Current Affairs for IAS Exams - 14 September 2013

Current Affairs for IAS Exams - 14 September 2013

Voyager 1 leaves Solar System

  • Around August 25, 2012, over 19 billion km from the Sun, the Voyager 1 space probe became the first human-made object to cross out of the Solar System and into interstellar space.
  • Voyager 1, a testament to durable engineering, was launched by NASA in 1977 alongside its identical sister probe Voyager 2 to study the outer Solar System and the interstellar medium – whatever occupies the gigantic chasms between stars in the universe.

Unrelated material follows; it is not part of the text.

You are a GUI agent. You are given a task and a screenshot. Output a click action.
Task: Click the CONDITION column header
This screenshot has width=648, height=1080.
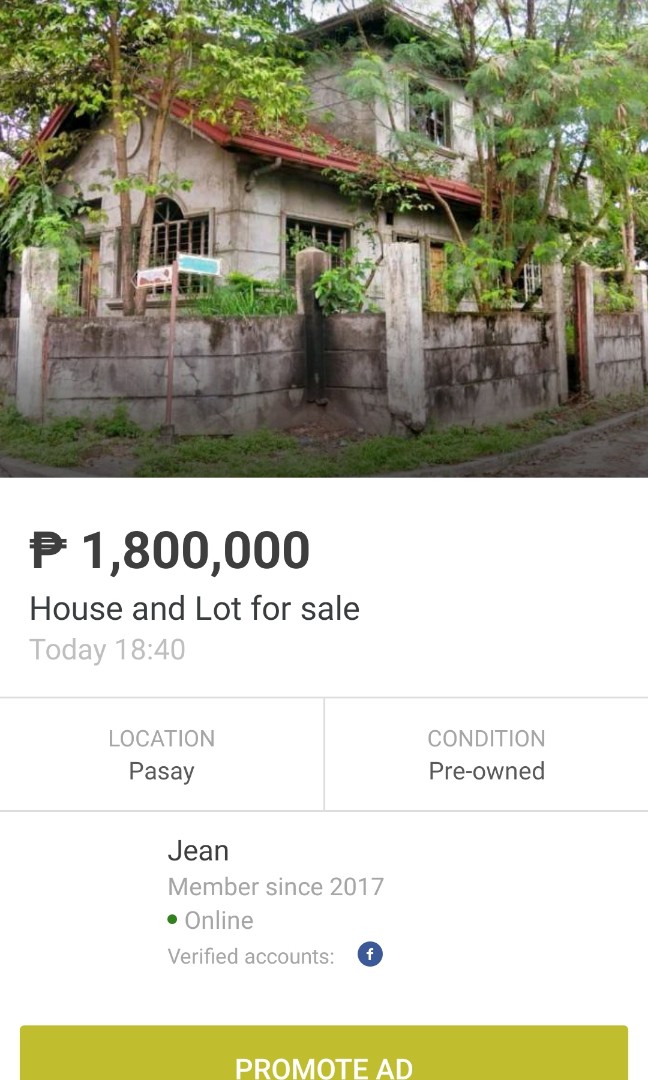[486, 738]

  • The event was confirmed to have happened by a report published in the journal Science on September 12. It included an analysis, of the data beamed back by the probe, by scientists from the University of Iowa among others.
  • Voyager 1 flew by Jupiter in 1979 and Saturn in 1980, concluding its primary mission.
  • It was the first probe to provide detailed images of the two planets and their moons.
  • In 1990, 9.6 billion km from Earth, it turned around and photographed the entire Solar System.
  • Measles to be eliminated from South East Asian countries by 2020: WHO
  • South East Asian countries have decided to eliminate measles and control rubella and congenital syndrome by the year 2020. The World Health Organisation (WHO) estimates that $ 800 million is needed to achieve this goal.
  • “An estimated 8 million children are not protected against measles in WHO’s South East Asia region. Measles and rubella vaccines are safe, effective and inexpensive. The administration of a combined measles-rubella vaccine can eliminate both diseases cost-effectively,”
  • Over 70,700 children died of measles in the region in 2011, which was about 45 per cent of global measles deaths.
  • Measles is a highly infectious disease contracted by children with low immunity and can cause acute respiratory problems, diarrhoea and pneumonia.
  • It can also result in disabilities such as visual impairment.
  • While India has made significant improvement in reducing child mortality due to immunisation coverage, measles continues to remain a major cause of death among children, claiming between 50,000 to 100,000 lives every year.
  • It can be prevented by a single dose of vaccine if given when the child is between nine and 12 months, but only 70% of children in the country are protected against it.

RBI,s DISCREDITED DOGMA

  • Raghuram Rajan’s opening statement on taking office as governor of Reserve Bank of India left no room for doubt.
  • He intends to open up the capital account and replicate the United States financial system in India with all its bells and whistles.
  • Given recent global economic and financial history, this is a shockingly disastrous set of objectives to be setting.
  • It suggests that as governor, he will not so much be setting out policy but dogma. By clinging to the thoroughly discredited dogma that “arm’s length” financial markets always know best,
  • To be clear, this is not an argument against markets, nor is it an argument against finance.
  • We need finance to provide as much credit as possible to every productive nook and cranny of the Indian economy in much the same way as banks in America financed a massive increase in output after World War II and as the German banking system continues to fund its mittelstand of small and medium enterprises. What we don’t need, however, is the ‘casino banking’ which was developed first in the Anglophone countries in the early 1980s and has since spread around the world causing so much devastation in its wake and which Mr. Rajan seems hell-bent on replicating in India.
  • Indonesia in 1997-98 should serve as a cautionary example to India because of its similar size, ethnic diversity, etc.
  • Indonesia had a budget surplus, a trade surplus, relatively low inflation, high GDP growth and, by virtually every measure, was in the pink of economic health before its financial crisis in mid-1997.
  • The year after that, Indonesia’s GDP growth was -18% (yes, that’s minus!). It led to riots in the capital, Jakarta, and ultimately the overthrow of the government and a political revolution. There was also a huge upsurge in secessionist violence in Aceh (where thousands died) and ethnic cleansing and ultimately independence for East Timor.